(Stored records)
────────
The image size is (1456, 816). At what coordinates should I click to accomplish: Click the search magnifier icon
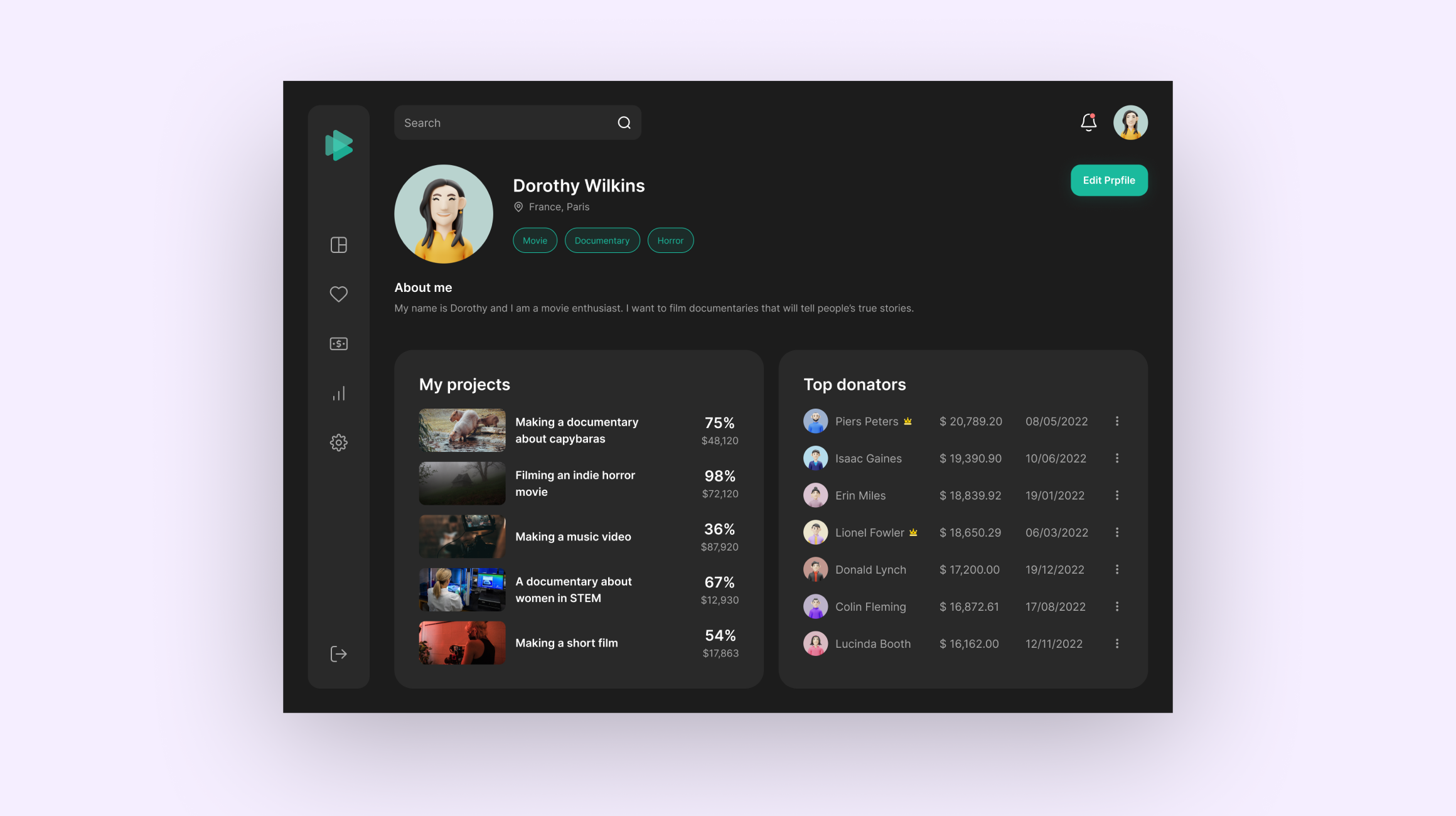click(x=624, y=123)
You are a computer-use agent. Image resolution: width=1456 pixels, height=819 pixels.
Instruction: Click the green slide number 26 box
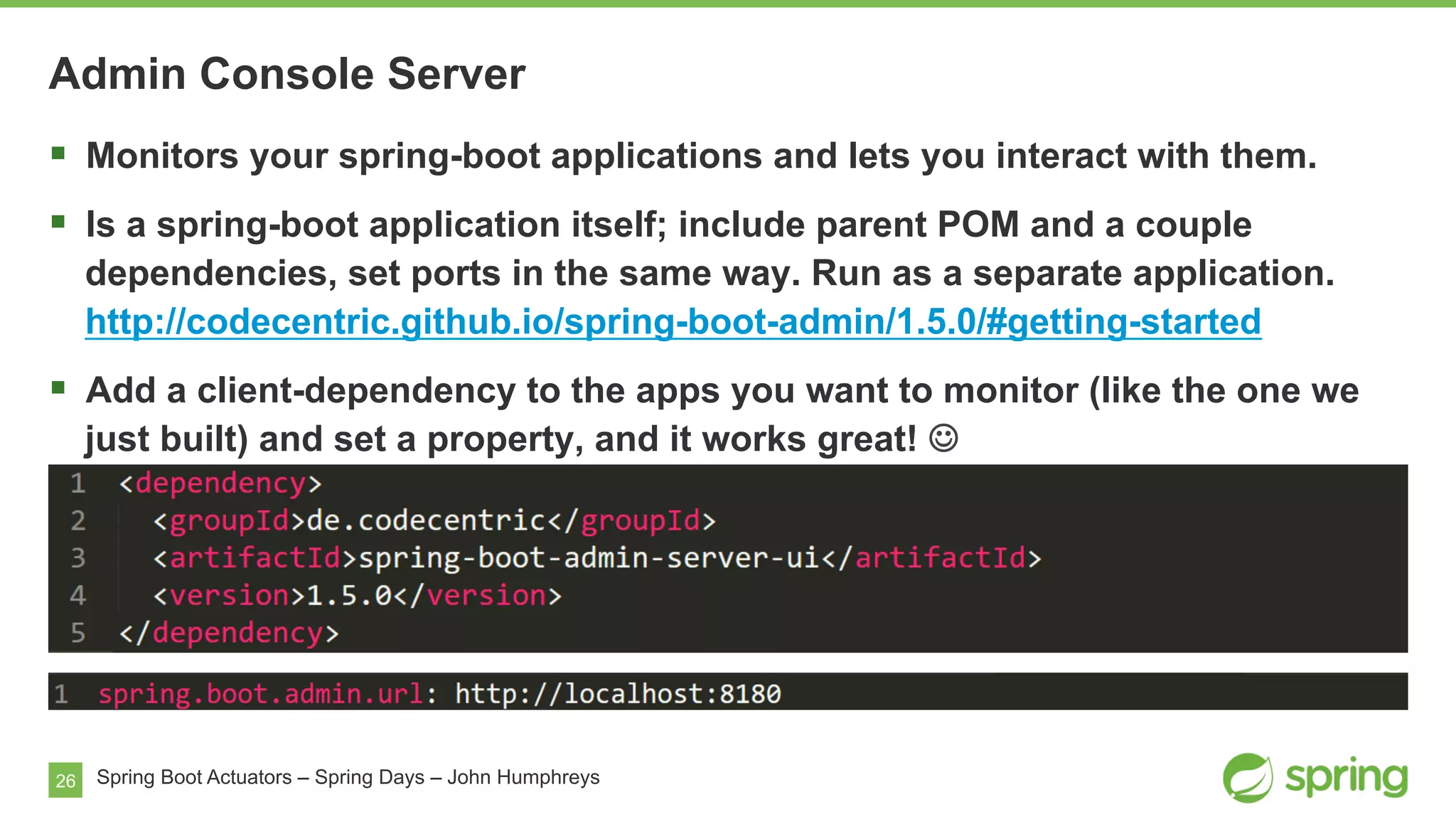pyautogui.click(x=65, y=780)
────────
**What to work on:** Nothing but the pictures may be dropped; output the records above exactly.

**Task result:**
The image size is (1456, 816). At what coordinates should I click to accomplish: Click the search magnifier icon
click(x=624, y=123)
You are a computer-use agent. Image resolution: width=1456 pixels, height=819 pixels.
Instruction: Click the green slide number 26 box
pyautogui.click(x=65, y=780)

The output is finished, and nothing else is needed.